In 2021, we can expect a commercial version of the Moley kitchen to be released. The team of engineers at Moley is developing integrated robots for busy kitchens such as those in restaurants. The robots will need to be reliable with precise accuracy while being able to serve up multiple portions of freshly cooked cuisine.

“What you are looking at here is the world’s first consumer robotic kitchen,” said Mark Oleynik, Moley Robotics founder and CEO, in a press release. “Our luxury fully automated smart kitchen is now on sale, and like all breakthrough technologies – cars, televisions and computers  – it will appeal to enthusiasts, professionals and early adopters, and is priced accordingly. We anticipate that our pricing will be reduced significantly over time with production volume, efficiencies and economies of scale, whilst simultaneously enhancing additional functionalities of the product.”

R-Kitchen, the luxury design option; X-Kitchen, the modern design option. Courtesy of Moley Robotics.
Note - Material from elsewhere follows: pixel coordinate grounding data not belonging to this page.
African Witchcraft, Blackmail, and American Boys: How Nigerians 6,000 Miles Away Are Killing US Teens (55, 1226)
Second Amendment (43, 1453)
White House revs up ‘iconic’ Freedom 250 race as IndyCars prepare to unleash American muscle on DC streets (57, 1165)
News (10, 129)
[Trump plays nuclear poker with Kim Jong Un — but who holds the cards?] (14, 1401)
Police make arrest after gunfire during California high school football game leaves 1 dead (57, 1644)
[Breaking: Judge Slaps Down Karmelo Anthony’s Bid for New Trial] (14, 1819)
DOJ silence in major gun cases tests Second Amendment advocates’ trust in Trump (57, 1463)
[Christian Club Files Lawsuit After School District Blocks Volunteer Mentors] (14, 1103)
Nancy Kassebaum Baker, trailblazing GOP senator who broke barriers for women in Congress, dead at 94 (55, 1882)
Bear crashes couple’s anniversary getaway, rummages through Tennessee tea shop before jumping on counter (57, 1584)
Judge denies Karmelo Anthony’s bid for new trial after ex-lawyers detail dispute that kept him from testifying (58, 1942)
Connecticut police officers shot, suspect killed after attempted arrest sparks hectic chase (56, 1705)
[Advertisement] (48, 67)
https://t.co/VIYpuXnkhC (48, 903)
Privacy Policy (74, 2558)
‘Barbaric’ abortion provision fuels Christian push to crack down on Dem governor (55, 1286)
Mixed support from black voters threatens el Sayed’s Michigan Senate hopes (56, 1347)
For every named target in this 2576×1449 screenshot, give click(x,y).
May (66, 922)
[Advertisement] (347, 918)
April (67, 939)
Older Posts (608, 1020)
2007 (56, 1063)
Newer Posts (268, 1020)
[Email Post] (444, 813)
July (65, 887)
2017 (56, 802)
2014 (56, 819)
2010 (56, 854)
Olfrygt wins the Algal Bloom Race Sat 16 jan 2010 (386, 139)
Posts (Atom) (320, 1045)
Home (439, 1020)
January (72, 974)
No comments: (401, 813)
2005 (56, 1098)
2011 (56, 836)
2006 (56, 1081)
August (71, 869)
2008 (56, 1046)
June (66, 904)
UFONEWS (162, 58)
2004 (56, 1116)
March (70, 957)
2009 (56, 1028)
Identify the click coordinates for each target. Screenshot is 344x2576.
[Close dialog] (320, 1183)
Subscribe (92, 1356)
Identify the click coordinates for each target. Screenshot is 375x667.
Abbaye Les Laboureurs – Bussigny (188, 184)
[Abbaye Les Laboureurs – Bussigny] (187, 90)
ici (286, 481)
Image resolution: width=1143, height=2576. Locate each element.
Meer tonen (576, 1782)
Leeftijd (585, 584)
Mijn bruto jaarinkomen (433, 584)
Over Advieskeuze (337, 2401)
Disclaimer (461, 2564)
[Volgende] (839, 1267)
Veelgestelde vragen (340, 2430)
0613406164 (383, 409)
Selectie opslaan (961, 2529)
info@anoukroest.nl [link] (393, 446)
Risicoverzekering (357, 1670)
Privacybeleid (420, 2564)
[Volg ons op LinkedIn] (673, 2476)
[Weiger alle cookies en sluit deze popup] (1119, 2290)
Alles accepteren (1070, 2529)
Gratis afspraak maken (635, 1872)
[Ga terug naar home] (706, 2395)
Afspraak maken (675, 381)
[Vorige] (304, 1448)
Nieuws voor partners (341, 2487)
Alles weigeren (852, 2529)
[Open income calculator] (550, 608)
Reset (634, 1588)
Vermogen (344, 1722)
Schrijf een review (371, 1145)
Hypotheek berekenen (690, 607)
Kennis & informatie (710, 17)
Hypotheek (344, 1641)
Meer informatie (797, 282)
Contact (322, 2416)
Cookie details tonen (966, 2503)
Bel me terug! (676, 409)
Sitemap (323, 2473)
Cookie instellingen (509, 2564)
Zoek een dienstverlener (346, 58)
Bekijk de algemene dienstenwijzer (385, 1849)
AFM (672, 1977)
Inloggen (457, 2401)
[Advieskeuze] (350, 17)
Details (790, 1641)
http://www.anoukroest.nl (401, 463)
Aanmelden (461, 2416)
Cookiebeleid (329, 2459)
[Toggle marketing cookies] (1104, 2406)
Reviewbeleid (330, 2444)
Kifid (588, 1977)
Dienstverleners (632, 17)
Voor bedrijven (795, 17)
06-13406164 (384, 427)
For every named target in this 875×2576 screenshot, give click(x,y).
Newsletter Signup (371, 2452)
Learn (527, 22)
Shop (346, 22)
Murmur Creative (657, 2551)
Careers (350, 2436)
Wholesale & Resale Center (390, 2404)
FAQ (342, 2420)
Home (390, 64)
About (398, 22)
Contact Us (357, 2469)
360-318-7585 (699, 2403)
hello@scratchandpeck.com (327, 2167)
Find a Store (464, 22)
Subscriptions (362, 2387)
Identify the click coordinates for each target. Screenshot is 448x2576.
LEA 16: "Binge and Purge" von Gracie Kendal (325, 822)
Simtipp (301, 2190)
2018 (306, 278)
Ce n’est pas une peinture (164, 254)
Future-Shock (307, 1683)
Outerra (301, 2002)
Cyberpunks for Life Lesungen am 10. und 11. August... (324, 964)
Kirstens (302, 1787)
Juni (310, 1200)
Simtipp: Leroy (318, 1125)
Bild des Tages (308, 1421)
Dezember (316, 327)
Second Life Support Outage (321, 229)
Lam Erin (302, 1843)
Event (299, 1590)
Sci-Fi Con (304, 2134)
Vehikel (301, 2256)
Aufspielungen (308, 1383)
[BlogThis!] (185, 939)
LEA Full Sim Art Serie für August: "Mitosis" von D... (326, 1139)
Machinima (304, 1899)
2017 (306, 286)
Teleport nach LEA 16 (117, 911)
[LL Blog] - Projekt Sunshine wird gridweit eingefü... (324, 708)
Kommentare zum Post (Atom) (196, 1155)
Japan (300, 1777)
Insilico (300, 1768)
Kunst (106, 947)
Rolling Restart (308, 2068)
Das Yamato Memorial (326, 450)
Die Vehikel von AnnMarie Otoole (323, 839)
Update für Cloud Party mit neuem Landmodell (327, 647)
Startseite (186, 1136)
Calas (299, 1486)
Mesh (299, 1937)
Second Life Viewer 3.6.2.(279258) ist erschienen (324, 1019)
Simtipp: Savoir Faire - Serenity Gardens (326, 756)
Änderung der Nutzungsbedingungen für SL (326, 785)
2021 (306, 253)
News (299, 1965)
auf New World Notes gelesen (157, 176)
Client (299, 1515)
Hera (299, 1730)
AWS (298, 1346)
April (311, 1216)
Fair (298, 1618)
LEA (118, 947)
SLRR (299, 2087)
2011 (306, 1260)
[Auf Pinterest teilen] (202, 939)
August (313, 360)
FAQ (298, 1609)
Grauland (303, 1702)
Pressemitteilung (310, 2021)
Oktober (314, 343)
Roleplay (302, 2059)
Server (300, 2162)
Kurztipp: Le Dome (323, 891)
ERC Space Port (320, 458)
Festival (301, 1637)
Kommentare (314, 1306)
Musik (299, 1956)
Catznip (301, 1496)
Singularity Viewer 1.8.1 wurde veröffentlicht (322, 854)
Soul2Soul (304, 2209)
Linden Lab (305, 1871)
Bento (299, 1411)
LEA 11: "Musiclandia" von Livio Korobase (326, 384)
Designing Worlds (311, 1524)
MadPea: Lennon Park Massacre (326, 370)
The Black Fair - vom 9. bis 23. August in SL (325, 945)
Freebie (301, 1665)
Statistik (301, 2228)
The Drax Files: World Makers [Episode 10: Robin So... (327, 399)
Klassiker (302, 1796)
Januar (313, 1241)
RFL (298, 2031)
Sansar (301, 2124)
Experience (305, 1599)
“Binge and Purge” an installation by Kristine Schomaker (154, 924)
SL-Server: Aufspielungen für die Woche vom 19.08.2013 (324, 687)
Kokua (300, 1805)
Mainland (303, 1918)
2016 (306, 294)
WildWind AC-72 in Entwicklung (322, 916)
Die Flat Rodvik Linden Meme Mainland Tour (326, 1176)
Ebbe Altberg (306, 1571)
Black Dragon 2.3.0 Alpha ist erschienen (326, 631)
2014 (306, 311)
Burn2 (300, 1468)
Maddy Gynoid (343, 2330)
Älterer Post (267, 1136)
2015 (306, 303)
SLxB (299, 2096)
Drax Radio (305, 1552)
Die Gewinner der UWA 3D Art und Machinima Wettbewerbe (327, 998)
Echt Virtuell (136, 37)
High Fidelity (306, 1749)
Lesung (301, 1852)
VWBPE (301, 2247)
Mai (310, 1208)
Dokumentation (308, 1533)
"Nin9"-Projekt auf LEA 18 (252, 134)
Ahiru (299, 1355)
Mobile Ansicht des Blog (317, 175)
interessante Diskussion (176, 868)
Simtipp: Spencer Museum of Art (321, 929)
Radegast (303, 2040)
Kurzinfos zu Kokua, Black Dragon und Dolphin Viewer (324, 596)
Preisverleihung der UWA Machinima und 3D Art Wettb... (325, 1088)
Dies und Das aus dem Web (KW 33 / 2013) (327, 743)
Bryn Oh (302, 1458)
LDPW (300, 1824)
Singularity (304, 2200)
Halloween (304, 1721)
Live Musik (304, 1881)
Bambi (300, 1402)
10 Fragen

The technology dates to before the robot’s first appearance but as a reminder, the Moley Kitchen functions via sensors and optical cameras used to map ingredients, cookware and utensils within the kitchen. Subtle markers on handles and pan lids help the robot orientate the stainless-steel pots, pans, and utensils. The robot’s optical system can even spot dropped food and clean up before and after cooking. An integrated UV lamp ensures the cooking area is kept germ free. 

At the heart of the new technology are two robotic arms featuring fully-articulated  ‘hands’, developed in collaboration with world-leading German robotic company SCHUNK, Moley’s exclusive hand partner. The product of 11 exhaustive development cycles reliably reproduces the movements of human hands. This means the robot kitchen can retrieve ingredients from the smart fridge, adjust hob temperature, use the sink to fill pans and pour, mix and plate up just as a human cook would. The robot even cleans up after itself – without complaint!

The Moley Robotics system does not cook like a machine – it captures human skills in motion. Tim Anderson, culinary innovator and winner of the prestigious BBC Master Chef competition (2011) played an integral role in the kitchen’s development, with his cooking techniques 3-D recorded then translated into elegant digital movement using algorithms.